A 4.5 percent mortgage rate means nothing for a person without a job, and unemployment is increasing alarmingly.
Still, the housing industry likes the sound of the plan, reportedly being pushed by Treasury Secretary Henry M. Paulson Jr., that would cut rates to 4.5 percent. The experts have already calculated results.
"We predict that it will immediately sell 500,000 houses," said National Association of Realtors spokesman Walt Molony, speaking for the 1.26-million-member group.
The scope of the problem? There are 4.3 million existing homes for sale nationally, 48,000 of them in the eight-county Philadelphia region.
Last week, the Fed said it would lower borrowing costs for buyers by assuming $600 billion in debt issued or backed by Fannie Mae and Freddie Mac.
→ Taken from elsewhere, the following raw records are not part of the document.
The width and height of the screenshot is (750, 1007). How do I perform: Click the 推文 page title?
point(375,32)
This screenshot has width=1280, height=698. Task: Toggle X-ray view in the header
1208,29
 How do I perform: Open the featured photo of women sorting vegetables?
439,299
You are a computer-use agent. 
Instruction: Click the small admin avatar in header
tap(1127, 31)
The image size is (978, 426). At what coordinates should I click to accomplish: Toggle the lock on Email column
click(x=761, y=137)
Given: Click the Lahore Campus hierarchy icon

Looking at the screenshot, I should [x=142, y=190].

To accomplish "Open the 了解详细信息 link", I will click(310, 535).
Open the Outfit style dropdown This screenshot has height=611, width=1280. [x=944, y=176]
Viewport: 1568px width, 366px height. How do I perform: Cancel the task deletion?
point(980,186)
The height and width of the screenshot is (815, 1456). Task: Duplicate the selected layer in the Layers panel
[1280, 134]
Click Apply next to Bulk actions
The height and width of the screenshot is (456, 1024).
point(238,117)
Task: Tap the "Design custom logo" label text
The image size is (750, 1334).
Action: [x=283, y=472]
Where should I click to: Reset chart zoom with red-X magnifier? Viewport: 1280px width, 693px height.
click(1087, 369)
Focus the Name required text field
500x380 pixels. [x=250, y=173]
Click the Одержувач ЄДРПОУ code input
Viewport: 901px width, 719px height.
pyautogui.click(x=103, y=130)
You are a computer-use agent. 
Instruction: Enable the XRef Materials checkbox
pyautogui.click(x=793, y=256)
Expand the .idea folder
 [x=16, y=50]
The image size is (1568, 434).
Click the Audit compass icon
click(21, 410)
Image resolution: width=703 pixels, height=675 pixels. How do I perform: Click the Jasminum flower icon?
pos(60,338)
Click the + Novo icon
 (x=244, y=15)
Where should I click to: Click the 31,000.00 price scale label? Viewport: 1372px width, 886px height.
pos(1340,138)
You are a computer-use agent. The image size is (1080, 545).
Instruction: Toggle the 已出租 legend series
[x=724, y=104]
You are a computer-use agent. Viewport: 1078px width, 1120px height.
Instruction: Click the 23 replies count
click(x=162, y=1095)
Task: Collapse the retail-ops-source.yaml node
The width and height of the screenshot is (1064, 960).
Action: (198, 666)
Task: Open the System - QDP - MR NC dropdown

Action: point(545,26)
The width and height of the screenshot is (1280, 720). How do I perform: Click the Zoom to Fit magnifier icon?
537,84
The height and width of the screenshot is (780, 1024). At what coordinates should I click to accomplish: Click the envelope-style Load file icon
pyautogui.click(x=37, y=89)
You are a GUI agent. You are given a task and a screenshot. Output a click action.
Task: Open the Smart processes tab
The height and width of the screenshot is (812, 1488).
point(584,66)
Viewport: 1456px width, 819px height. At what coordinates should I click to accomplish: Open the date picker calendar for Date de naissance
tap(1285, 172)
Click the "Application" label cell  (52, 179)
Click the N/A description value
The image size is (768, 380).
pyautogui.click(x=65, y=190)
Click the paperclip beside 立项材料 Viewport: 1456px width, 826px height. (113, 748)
That resulted in an almost-immediate fixed-rate decline of 43 basis points.
Even the 5.53 percent 30-year fixed rate that Freddie Mac reported yesterday - down almost a percentage point since the last week of October, according to Freddie Mac chief economist Frank Nothaft - has been enough to increase refinancing and bump up home sales slightly.
Conventional mortgage applications jumped 150 percent nationally over Thanksgiving week, and refinances surged 300 percent.
"Roughly three out of four mortgage applications were for refinance transactions, up from around half during the prior week," Nothaft said.
Refinancings have been increasing in the region since last week, although tighter credit rules in effect since the subprime meltdown in August 2007 have limited the effects.
"We had a nice surge of refinances on Tuesday and Wednesday [last week]," said Jim Goldsmith, branch manager of Gateway Funding in Horsham. "We typically track rates for past clients and notify them when a rate drop makes refinancing beneficial. Several applied right away."